[[ LISTED RECORDS, beginning ]]

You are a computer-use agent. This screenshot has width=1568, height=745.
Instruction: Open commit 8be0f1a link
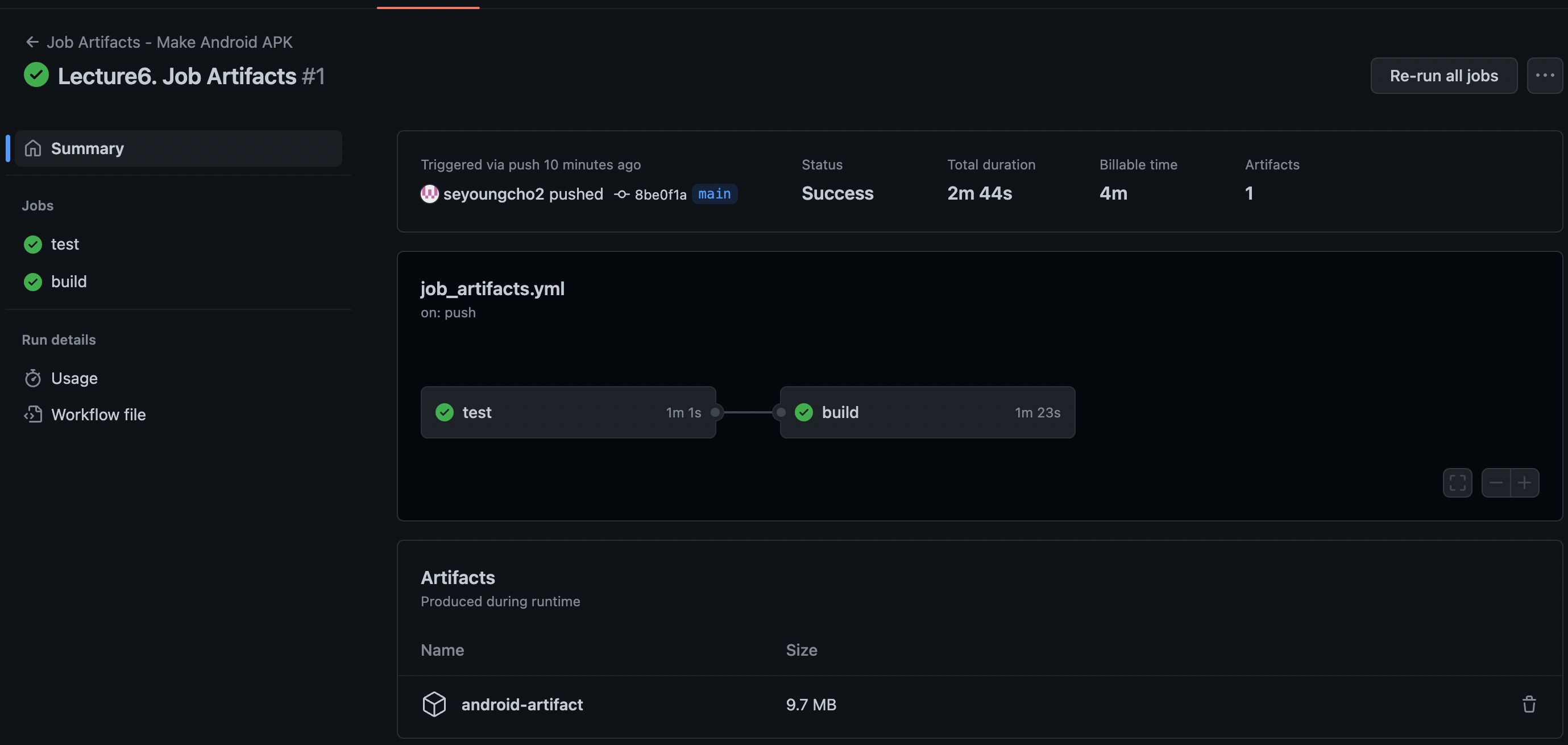(x=660, y=194)
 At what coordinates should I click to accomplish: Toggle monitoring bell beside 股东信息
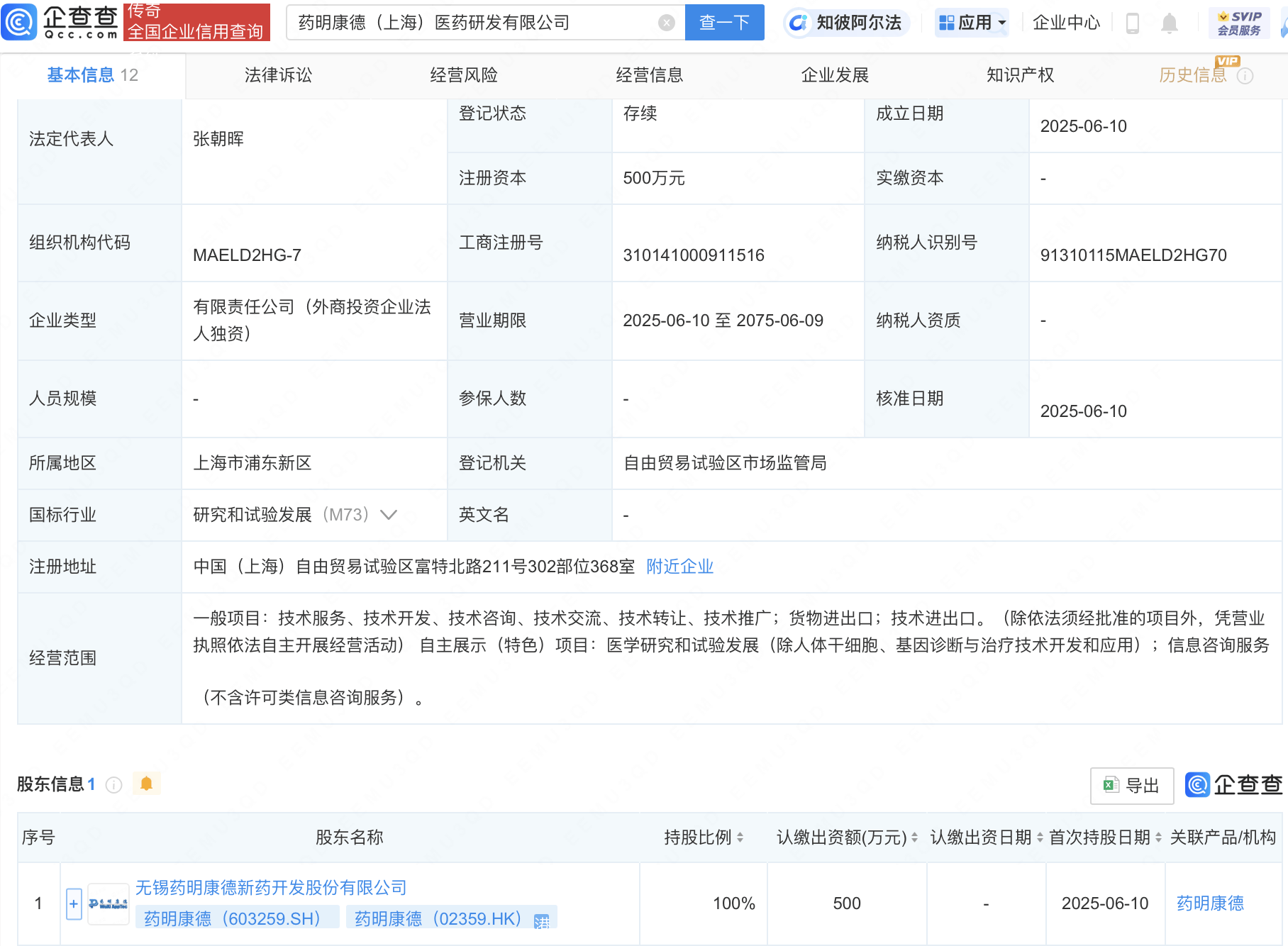[x=147, y=784]
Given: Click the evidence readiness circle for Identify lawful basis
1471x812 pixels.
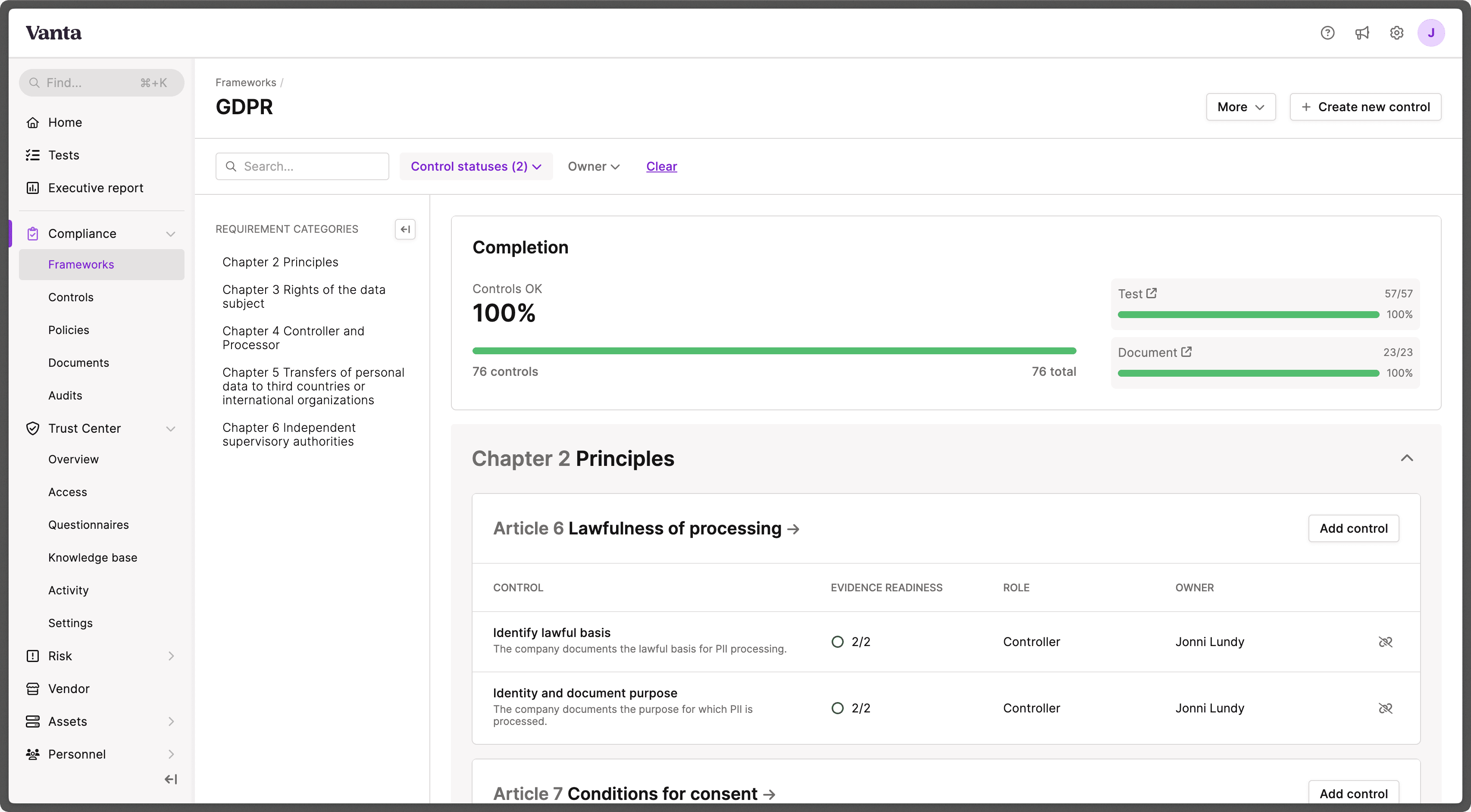Looking at the screenshot, I should coord(838,641).
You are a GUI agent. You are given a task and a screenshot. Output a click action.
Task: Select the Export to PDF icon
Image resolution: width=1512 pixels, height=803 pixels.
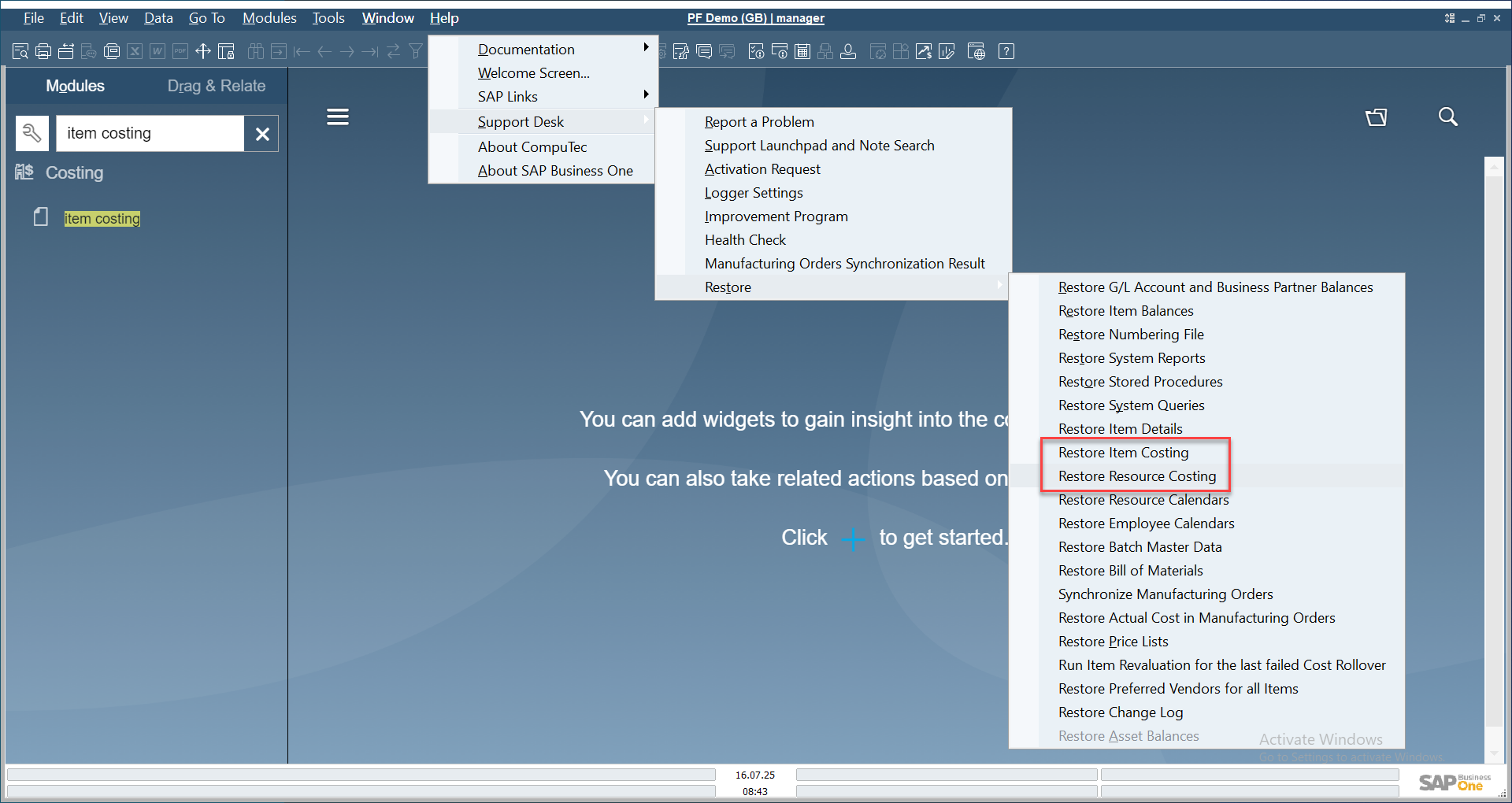pos(180,51)
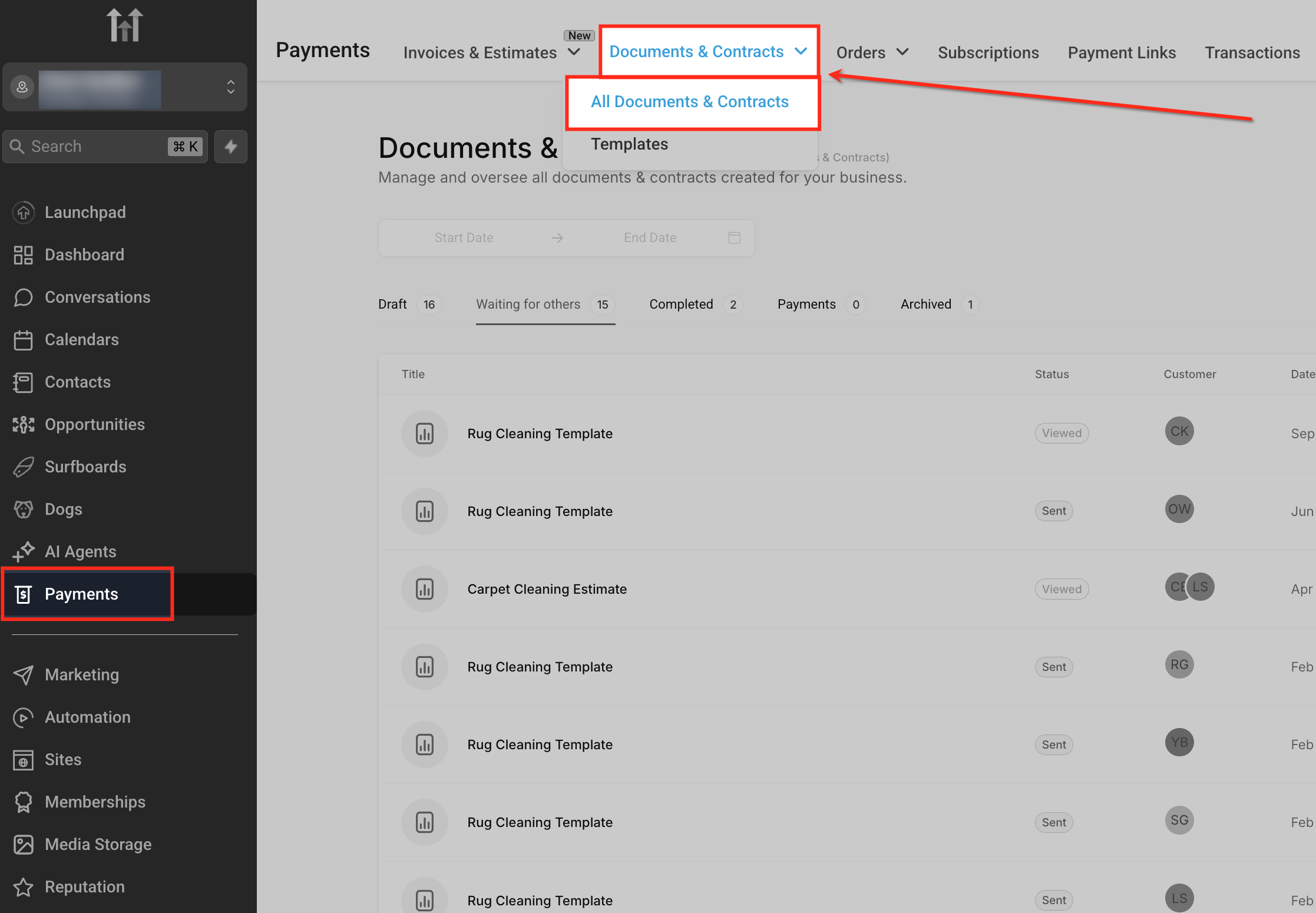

[[ LISTED RECORDS, end ]]

THE TASK —
Beginning at the line that contains "You are a GUI", give the remaining lines of the records again exactly, through the last one. Leave out pictures.

OUTPUT FOR THIS EXERCISE —
You are a GUI agent. You are given a task and a screenshot. Output a click action.
Task: Select the Export to PDF icon
Image resolution: width=1512 pixels, height=803 pixels.
pos(180,51)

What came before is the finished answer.